By Philip King, Directed by Joy Kittrell

From Left: Jim Lewis: (Sergeant Towers) Richard Robson: (Reverend Arthur Humphrey) Jeri Edwards: (Miss Skillon) Louis Talcott: (Bishop of Lax) Margaret Orr: (Ida) John Wolfe: (The Intruder)
Seated: Tony Daniewicz: (Corporal Clive Winton) Loretta Koehler: (Penelope Toop) Richard Lane: (Reverend Lioned Toop)

Lewis, Joy Kittrell: (Director) Wolfe, Orr

Pictures by
Hinton G. Kittrell & Olin Hogan

From The Aberdeen Daily World, Friday Feb. 26, 1960

Driftwood Players Wow First Nighters


    The Driftwood Players invitational performance of Paul King's play, "See How They Run," directed by Joy Kittrell and presented last night to a responsive audience at the Driftwood Playhouse in Cosmopolis quite jolted our "give-me-the-good-old-days-on-the-Harbor" routine.

    The Driftwood playhouse, although much work remains to be done, bids fair to provide the community with an up-to-date artistic center. We are still slightly dizzy with excitement.

    Five clergymen raced madly through zany antics with much zest, and three charming women cavorted with them. It all sounds very simple, but the arena-type stage with the audience on the same seating level on three sides gives an intimacy beyond description. Those seated in the front rows had a feeling they were part of the cast, for all of the actors bounced in and out through the aisles as cozy as can be.


    As a reviewer, we must get right in there and raise a question by selecting our favorite when the whole cast was superb.
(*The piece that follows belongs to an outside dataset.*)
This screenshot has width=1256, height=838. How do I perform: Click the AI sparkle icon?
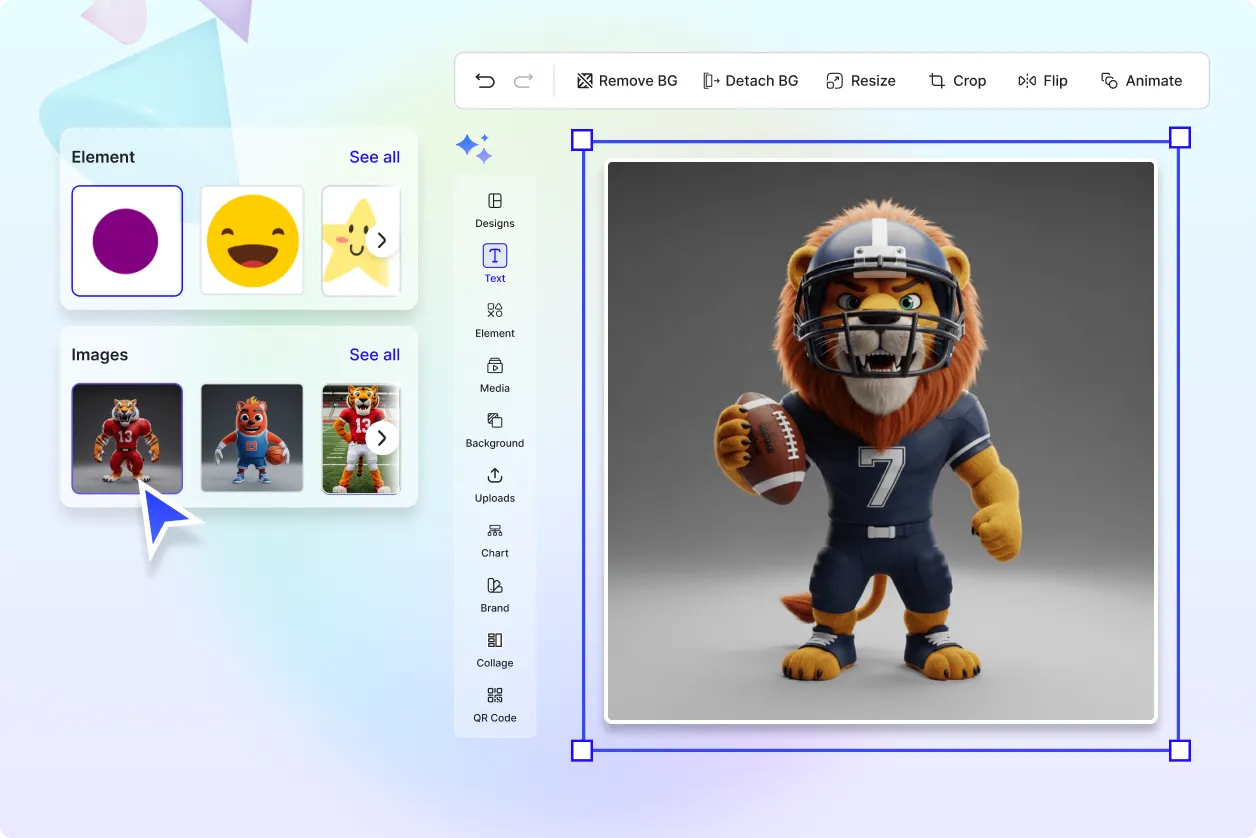point(474,148)
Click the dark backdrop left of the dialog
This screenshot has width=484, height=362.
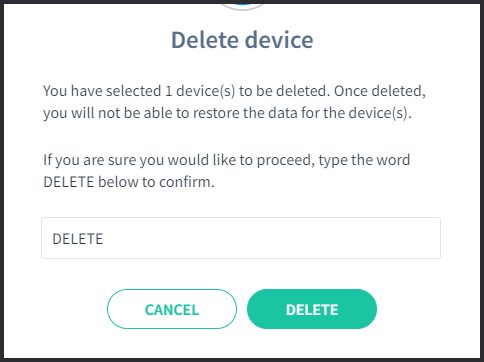coord(2,180)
We pick Jeri Edwards, who played Miss Skillon, an old maid with the best of intentions who ran afoul of the demon rum. Miss Edwards, in real life young and most attractive, dressed in a ghastly British tweed suit and shoes to match, gave an extremely convincing portrayal of the do-gooder wronged by fate.

    The cockney maid, portrayed by Margaret Orr, also was an audience favorite and her work was excellent. Beautiful Loretta Koehler deserves superlatives. As an American actress wed to a vicar, she romped through her role with professional ease.

    Veteran thespians Louis Talcott and Richard Robson, talented Richard Lane and capable John Wolfe did well by the clergy. Tony Daniewicz, as a corporal and clergyman, almost stole our raves from Jeri Edwards. Merna Richards, off-stage as Willie Briggs, doubtless worked hard but will go unsung.

    Jim Lewis was adequate as the law, though he operated under a unique handicap, for no one really wanted him to solve matters. It would only end a delightful comedy. The setting merits some mention, for the Episcopal rectory parodied the peculiarly uncomfortable style of British interior decor.


    Prior to the performance, an informal dedicatory ceremony was conducted with Edward P. Smith, president of Grays Harbor college, and Kenneth Walker, president of the board of directors of the playhouse, each speaking briefly.

    John Ashby Conway of Seattle gave the dedicatory speech. He cited the playhouse as a possible center for more than dramatic productions advising it could be used for style shows, art exhibits or box socials. He suggested the community would profit by the forming of a municipal art commission such as Seattle has. Mr. Conway, who was accompanied by his wife, is a long-time member of the University of Washington drama department and known throughout the Pacific Northwest for his varied activities in the theater.

    In closing, we must give some practical advice. Prepare to freeze while you wait for the performance to begin, because the  heating system in the Driftwood playhouse sorely needs an angel. Be prepared, also to shed any extra clothing you might have donned, as the antic mood of the cleverly done, "See How They Run" warms your very heart and stirs you to new pride in your community.

    The play will be presented to the general public at 8:15 o'clock tonight and tomorrow night, and again next Friday and Saturday.